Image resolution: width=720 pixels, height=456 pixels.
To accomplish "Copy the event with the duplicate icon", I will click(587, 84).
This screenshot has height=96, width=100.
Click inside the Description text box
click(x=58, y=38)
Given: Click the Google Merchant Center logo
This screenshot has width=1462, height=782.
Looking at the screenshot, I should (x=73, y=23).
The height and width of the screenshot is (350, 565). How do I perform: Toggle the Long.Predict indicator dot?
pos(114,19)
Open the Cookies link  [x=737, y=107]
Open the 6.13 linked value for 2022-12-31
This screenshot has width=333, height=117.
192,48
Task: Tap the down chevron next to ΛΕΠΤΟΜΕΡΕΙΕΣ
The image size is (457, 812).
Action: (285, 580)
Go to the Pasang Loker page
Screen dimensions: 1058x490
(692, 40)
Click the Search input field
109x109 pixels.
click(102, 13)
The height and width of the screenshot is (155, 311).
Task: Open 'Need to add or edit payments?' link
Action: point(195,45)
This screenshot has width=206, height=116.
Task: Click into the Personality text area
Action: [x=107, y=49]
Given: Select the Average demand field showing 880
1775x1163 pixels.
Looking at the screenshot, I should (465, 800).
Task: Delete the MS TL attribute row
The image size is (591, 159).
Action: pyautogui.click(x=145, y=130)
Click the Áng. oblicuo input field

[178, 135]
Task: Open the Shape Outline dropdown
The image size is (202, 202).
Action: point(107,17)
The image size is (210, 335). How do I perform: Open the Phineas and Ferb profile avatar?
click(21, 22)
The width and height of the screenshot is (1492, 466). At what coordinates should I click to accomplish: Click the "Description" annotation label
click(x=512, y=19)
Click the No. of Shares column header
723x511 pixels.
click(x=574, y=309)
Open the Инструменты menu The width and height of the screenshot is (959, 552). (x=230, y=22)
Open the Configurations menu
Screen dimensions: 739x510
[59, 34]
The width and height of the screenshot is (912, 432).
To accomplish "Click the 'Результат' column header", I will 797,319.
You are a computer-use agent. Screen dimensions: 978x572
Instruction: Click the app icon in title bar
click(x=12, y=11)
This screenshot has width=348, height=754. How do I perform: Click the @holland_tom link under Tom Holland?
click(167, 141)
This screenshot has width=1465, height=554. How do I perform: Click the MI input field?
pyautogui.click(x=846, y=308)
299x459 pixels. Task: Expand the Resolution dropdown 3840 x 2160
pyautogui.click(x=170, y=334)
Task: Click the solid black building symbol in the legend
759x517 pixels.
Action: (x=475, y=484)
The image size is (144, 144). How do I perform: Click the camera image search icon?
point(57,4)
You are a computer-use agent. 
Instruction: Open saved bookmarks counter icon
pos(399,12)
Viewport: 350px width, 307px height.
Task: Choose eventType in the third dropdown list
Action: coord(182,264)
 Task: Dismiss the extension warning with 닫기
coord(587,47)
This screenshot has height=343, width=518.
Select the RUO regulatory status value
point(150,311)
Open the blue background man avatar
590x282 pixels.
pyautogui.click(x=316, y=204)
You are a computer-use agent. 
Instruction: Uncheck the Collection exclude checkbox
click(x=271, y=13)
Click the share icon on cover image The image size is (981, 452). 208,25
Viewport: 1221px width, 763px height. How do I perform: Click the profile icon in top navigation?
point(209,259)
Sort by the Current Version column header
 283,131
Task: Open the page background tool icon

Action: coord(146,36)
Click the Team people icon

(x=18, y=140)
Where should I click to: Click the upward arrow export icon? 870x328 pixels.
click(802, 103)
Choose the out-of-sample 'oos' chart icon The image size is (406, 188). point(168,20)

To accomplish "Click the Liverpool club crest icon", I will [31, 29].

···

> [Try it]:
Copy the records above exactly, beginning at the line that contains "The image size is (457, 812)." and stopping after the line that contains "Click the Search input field".

> [Answer to this problem]:
The image size is (457, 812).
Action: (285, 580)
Go to the Pasang Loker page
Screen dimensions: 1058x490
(692, 40)
Click the Search input field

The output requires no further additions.